The Most Depressing Fact About Your Law Practice

Possibly the most depressing statistic in the professional world states that approximately seventy (70) percent of all changes implemented in any organization fail. The unfortunate reality of this statistic is that it has been consistent for over two decades, and things don’t seem to be improving. Moreover, change is expensive and time-consuming. Whether you are restructuring associate pay, reorganizing employee benefits or implementing new practice management software, the cost is high and so is the failure rate. As a business owner, you understand that when projects fail it is like pouring money down the drain.

So, if you are wondering how you can avoid letting your practice’s initiatives fall into this category consider the following:

Lack of Understanding or Information

In the book, “The Knowing-Doing Gap: How Smart Companies Turn Knowledge into Action,” the authors discuss and explain at length that there is often a significant and insurmountable gap between what you know and understand and what you do with that knowledge and information. Despite all you know and understand, you often still make decisions or take actions that underutilize that knowledge and information.

It is unfortunate that, for most people, if not all, there exists a disconnect between what we understand and what we do— regardless of how many books are read, how many CLEs are attended and how many courses are completed. The solution to this common issue is to stop and examine the issue before action is taken so that the issue can be explored and the consequences can be comprehended or weighed. Practically speaking, the solution is to improve how you apply what you know to what you do.

Lack of Skill and Practice

One of the most frustrating games ever invented is golf. If you have ever learned to play, you will likely realize that there are two kinds of golfers: casual golfers and real golfers. The difference between the two is not subtle. A real golfer will go to the driving range, read every book, watch YouTube tutorial videos and practice as much as they can to improve their game. On the other hand, the casual golfer simply golfs regularly. The difference between the two kinds of golfers really comes down to practice.

This same concept applies to anyone who is looking to improve any type of skill or ability. Diligent and deliberate practice is what separates success from failure on the golf course or in your law firm. As such, it is essentially to take the skills and abilities you have and hone them to perfection so that when you conduct the next round of interviews or negotiate your new lease you can excel at tasks you are experienced and comfortable with.

Uninvolved People Hate Change

Research supports the idea that successful change occurs when business owners afford employees and staff a chance to become involved in the process by encouraging idea ownership, supporting idea development and generally encouraging people to be heard. Unfortunately, many law firms refuse to involve law clerks, paralegals or even associate attorneys in decision-making processes.

By developing a culture of cooperation and idea cultivation, support staff will often spend their time and energy exploring new and helpful concepts or even talking about work outside of work. People that enjoy what they do are significantly more valuable to your practice than those that are sidelined during manager meetings.


Despite the fact that almost 70% of all business initiatives fail, your practice can work toward overcoming the odds by overcoming the “knowing-doing” gap, practice and hone skills that are necessary for your continued success, and ensure that your team is as committed to the cause as you are.

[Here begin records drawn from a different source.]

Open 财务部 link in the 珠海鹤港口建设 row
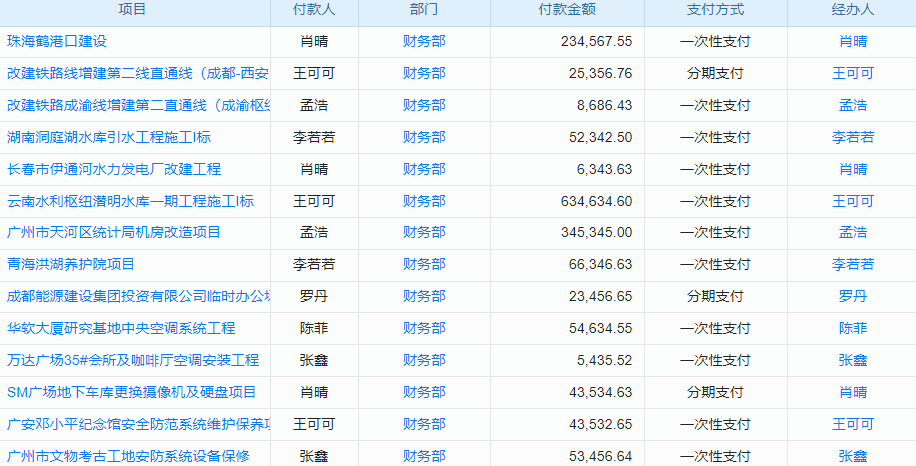Viewport: 916px width, 466px height. 424,41
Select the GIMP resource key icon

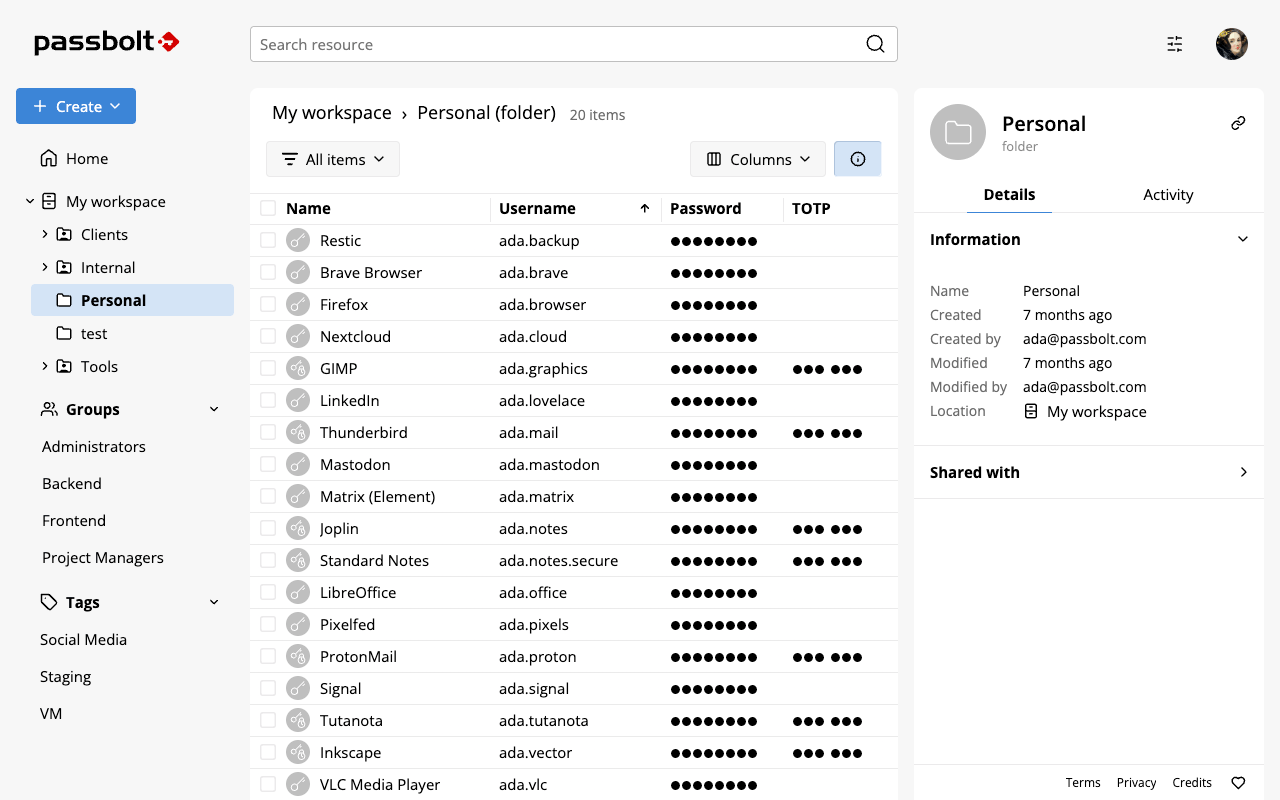(297, 368)
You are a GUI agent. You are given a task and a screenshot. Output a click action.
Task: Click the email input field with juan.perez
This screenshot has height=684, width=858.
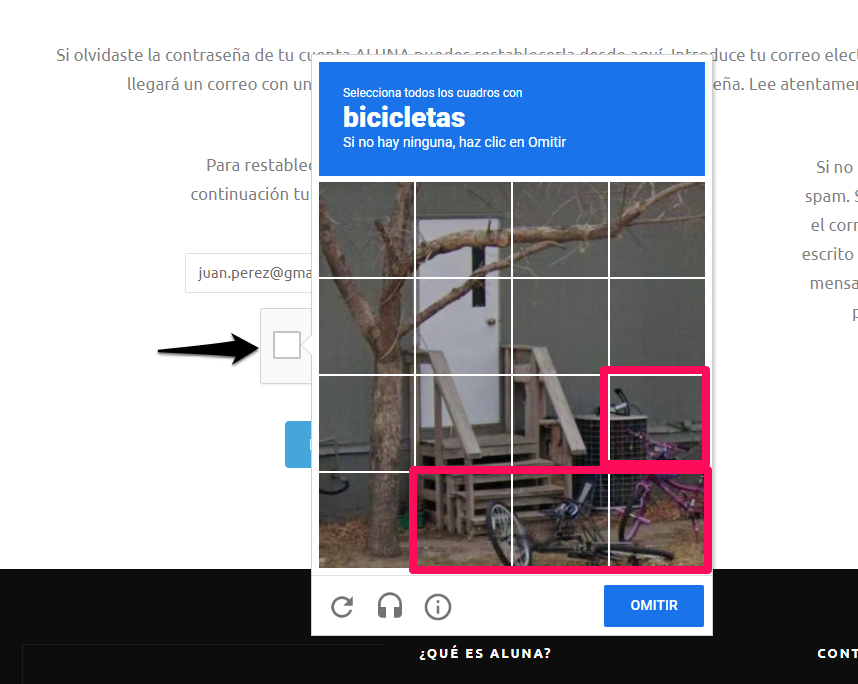tap(248, 273)
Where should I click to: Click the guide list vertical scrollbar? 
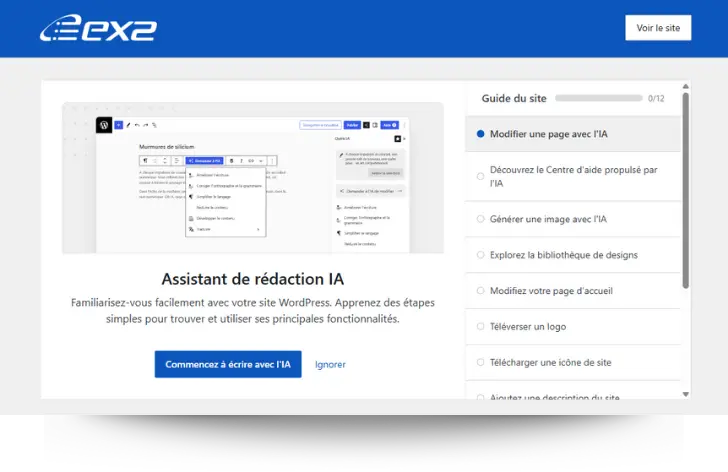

Even though 70% of changes fail, you don’t have to be part of that dreadful statistic. To succeed at change, you must find a way to overcome many challenges.

Finally, pause for a moment and answer the following questions to gain a better understanding of what this article is speaking about:
• Can we grow or improve in such a way as to better apply what we know to our current problems?
• Can we improve on those skills and abilities that are critical to our success?
• Can the office culture improve so as to better align our staff with our goals?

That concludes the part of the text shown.